** Start of Input records **
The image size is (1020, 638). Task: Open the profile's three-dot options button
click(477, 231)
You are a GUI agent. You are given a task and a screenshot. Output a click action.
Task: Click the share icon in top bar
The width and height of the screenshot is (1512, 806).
** End of Input records **
Challenge —
Could you put the lines of all the items above into a JSON list of strings, with one string per line and no blank lines?

Solved exercise —
[
  "The image size is (1020, 638). Task: Open the profile's three-dot options button",
  "click(477, 231)",
  "You are a GUI agent. You are given a task and a screenshot. Output a click action.",
  "Task: Click the share icon in top bar",
  "The width and height of the screenshot is (1512, 806)."
]